● TEXT SEGMENT:
================
Reviews For Paper
Paper ID 3362
Title Convolutional Sequence to Sequence Model for Human Dynamics

Masked Reviewer ID: Assigned_Reviewer_1
Review:
Question 
[Paper Summary] What is the paper about? Please, be concise (3 to 5 sentences) This paper presents an approach to human motion modeling based on convolutional neural networks. In this encoder-decoder approach, a convolutional long term encoder and a short term encoder are used to encode the long term hidden variable and the short term hidden variable. Experiments show better performance on the Human3.6M and CMU Motion Capture datasets.
[Paper Strengths] Please discuss, justifying your comments with the appropriate level of details, the strengths of the paper (i.e. novelty, theoretical approach and/or technical correctness, adequate evaluation, clarity, etc). For instance, a theoretical paper may need no experiments, while a paper with a new approach may require comparisons to existing methods. A seeming reasonable approach has been proposed in this paper. Compared to existed methods, this work seems to achieve better results.
[Paper Weaknesses] Please discuss, justifying your comments with the appropriate level of details, the weaknesses of the paper (i.e. lack of novelty – given references to prior work-, lack of novelty, technical errors, or/and insufficient evaluation, etc). Note: If you think there is an error in the paper, please explain why it is an error. Also remember that theoretical results/ideas are essential to CVPR (some theoretical papers may not need to have experiments). If the theory is novel and interesting, but the results did not outperform other existing algorithms, it is not necessarily a reason to reject. It is not appropriate to ask for comparisons with unpublished papers and papers published after the CVPR deadline. In all cases, please be polite and constructive. CVPR 2018 policy on dual submission and arxiv appears at: http://cvpr2018.thecvf.com/submission/main_conference/author_guidelines. However, as to the novelty and the experimental results, I have the concerns as follows:

1) The authors should demonstrate the roles of long term encoder and short term encoder in the experiments, respectively. The same operations with different sequence length in these two encoders are very weird.

2) How to verify the effectiveness of the Rect Conv? Why not Rect Conv along the temporal axis which can capture long temporal dependency?

3) It is very strange to take skeleton sequence as two-dimensional map which is encoded by convolutional networks, which should be modelled by a recurrent structure. Moreover, the better experimental results with more tunings cannot demonstrate the advantages of CNN.
================
● DATASET RECORDS:

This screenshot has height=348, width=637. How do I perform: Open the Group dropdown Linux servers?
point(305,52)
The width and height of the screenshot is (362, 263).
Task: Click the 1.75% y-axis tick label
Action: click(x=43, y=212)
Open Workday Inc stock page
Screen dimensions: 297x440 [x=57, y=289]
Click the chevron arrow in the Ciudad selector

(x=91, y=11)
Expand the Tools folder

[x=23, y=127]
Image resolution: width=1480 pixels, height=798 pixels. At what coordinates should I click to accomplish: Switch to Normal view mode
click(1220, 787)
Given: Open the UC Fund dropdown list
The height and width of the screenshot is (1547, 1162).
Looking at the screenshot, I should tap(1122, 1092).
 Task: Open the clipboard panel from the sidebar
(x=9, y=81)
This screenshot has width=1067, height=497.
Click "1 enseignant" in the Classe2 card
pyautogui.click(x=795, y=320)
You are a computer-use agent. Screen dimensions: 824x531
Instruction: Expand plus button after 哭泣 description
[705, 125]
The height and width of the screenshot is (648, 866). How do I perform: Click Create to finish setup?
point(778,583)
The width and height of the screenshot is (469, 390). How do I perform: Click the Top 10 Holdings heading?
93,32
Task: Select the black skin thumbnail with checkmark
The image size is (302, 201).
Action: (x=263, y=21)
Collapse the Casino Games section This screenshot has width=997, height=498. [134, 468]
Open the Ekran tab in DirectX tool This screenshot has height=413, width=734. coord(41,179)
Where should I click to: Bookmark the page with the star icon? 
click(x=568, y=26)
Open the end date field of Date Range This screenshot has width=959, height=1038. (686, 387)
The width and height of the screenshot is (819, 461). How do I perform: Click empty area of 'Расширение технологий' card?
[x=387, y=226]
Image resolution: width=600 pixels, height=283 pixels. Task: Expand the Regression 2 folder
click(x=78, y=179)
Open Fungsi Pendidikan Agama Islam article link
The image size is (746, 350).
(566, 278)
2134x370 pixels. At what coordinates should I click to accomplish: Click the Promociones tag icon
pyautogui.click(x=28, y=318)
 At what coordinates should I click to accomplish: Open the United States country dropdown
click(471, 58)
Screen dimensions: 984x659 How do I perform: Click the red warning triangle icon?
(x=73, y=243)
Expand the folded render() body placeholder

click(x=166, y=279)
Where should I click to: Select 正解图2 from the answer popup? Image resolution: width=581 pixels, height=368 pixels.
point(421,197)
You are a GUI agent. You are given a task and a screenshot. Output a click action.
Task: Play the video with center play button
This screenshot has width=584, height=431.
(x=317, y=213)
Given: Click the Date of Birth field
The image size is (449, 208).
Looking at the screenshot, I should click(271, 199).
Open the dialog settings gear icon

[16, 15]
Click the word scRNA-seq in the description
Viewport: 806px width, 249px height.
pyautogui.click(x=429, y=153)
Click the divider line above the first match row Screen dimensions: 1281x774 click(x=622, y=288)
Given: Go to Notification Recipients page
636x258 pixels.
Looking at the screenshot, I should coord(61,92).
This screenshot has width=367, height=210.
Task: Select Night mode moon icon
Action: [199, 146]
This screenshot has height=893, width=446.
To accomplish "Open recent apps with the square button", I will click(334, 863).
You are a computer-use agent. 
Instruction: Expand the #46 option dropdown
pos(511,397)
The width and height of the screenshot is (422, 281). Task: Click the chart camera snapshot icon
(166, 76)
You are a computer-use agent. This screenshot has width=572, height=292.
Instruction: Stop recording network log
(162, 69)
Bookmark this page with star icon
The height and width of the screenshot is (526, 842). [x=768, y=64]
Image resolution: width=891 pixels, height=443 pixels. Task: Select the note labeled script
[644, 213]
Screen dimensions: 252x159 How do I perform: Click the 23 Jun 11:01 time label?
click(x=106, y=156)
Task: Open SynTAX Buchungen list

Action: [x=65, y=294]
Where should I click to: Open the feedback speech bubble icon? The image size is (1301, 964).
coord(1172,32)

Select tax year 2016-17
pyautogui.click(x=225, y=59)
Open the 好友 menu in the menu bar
================
● WORK TO COMPLETE:
• a. Answer these questions using the paper review:
(i) What is the paper ID?
(ii) On which two datasets do the experiments show better performance?
(iii) In point 3), what kind of structure does the reviewer say should model the skeleton sequence?
• b. Reproduce everything in the paper review from "Masked Reviewer ID: Assigned_Reviewer_1" down to "Motion Capture datasets.", word for word.
The records have nothing to do with the paper review.

● OUTPUTS BY TASK:
• a.
(i) 3362
(ii) Human3.6M and CMU Motion Capture
(iii) A recurrent structure

• b.
Masked Reviewer ID: Assigned_Reviewer_1
Review:
Question 
[Paper Summary] What is the paper about? Please, be concise (3 to 5 sentences) This paper presents an approach to human motion modeling based on convolutional neural networks. In this encoder-decoder approach, a convolutional long term encoder and a short term encoder are used to encode the long term hidden variable and the short term hidden variable. Experiments show better performance on the Human3.6M and CMU Motion Capture datasets.